:: What is needed ::
Write out exactly the lines from the one containing "Task: Open the Alerting state dropdown" through the last line of the records below, both included, and leave out any pictures.

:: Working data ::
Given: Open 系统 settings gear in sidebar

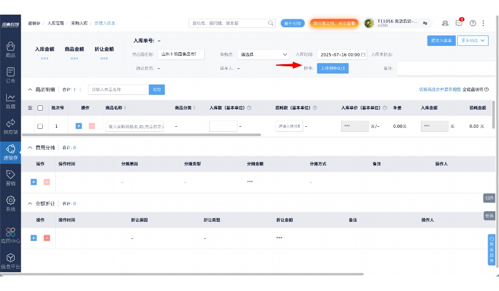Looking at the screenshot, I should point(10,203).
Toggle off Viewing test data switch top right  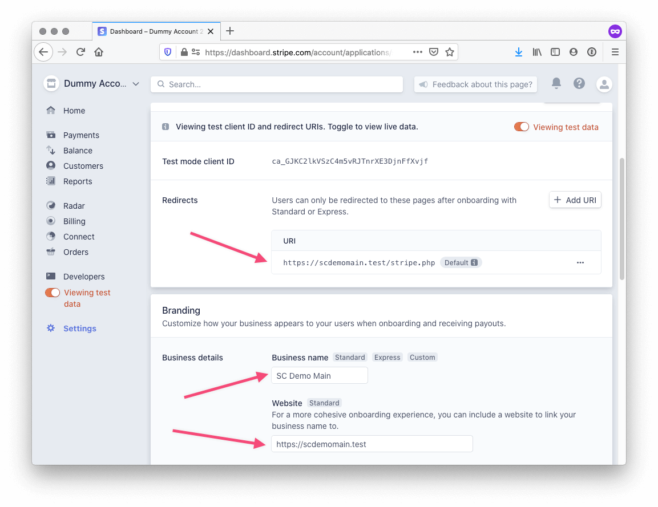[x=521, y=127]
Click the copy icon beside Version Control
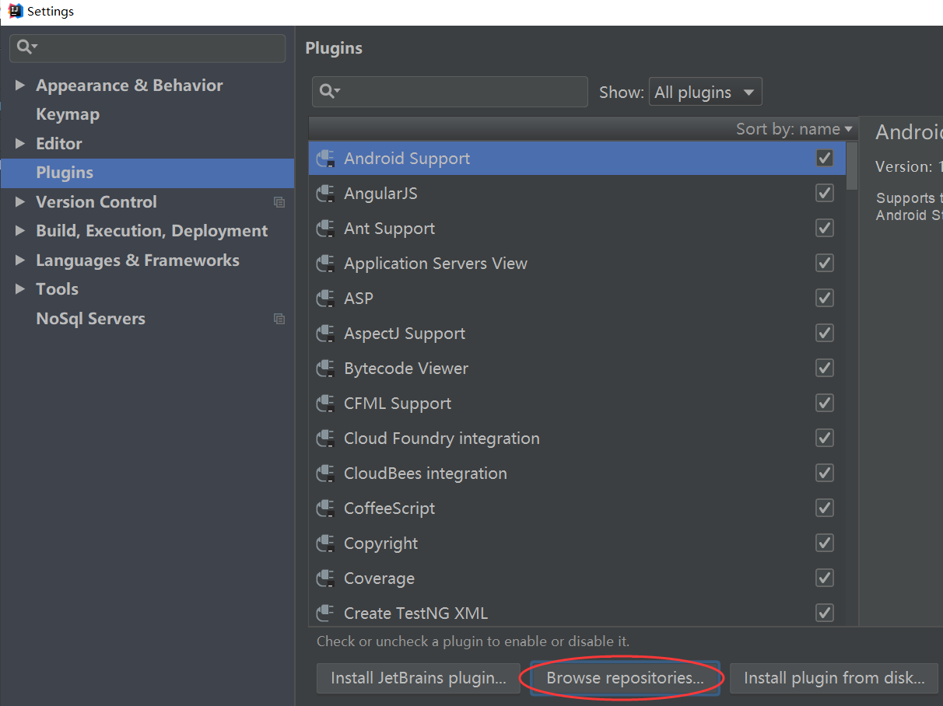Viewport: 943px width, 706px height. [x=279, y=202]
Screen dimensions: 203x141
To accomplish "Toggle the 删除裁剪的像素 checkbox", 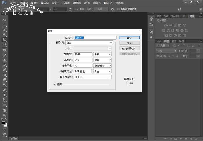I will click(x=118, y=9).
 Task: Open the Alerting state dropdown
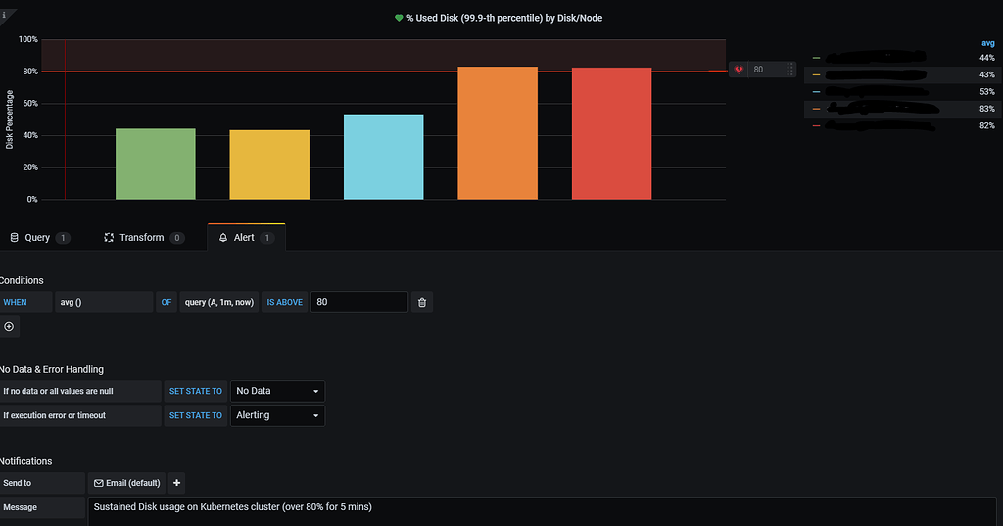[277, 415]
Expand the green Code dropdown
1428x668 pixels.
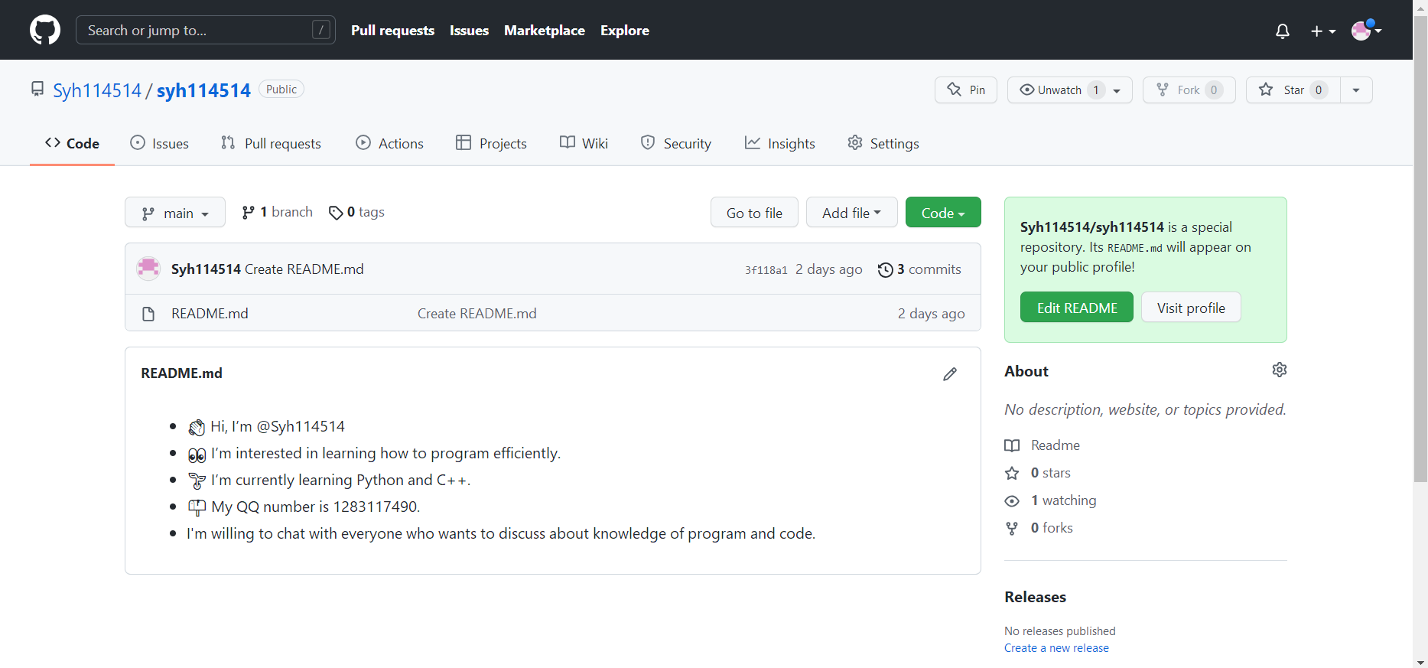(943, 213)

:: Result of this exercise ::
 Task: Open the Alerting state dropdown
[277, 415]
Expand the green Code dropdown
1428x668 pixels.
(943, 213)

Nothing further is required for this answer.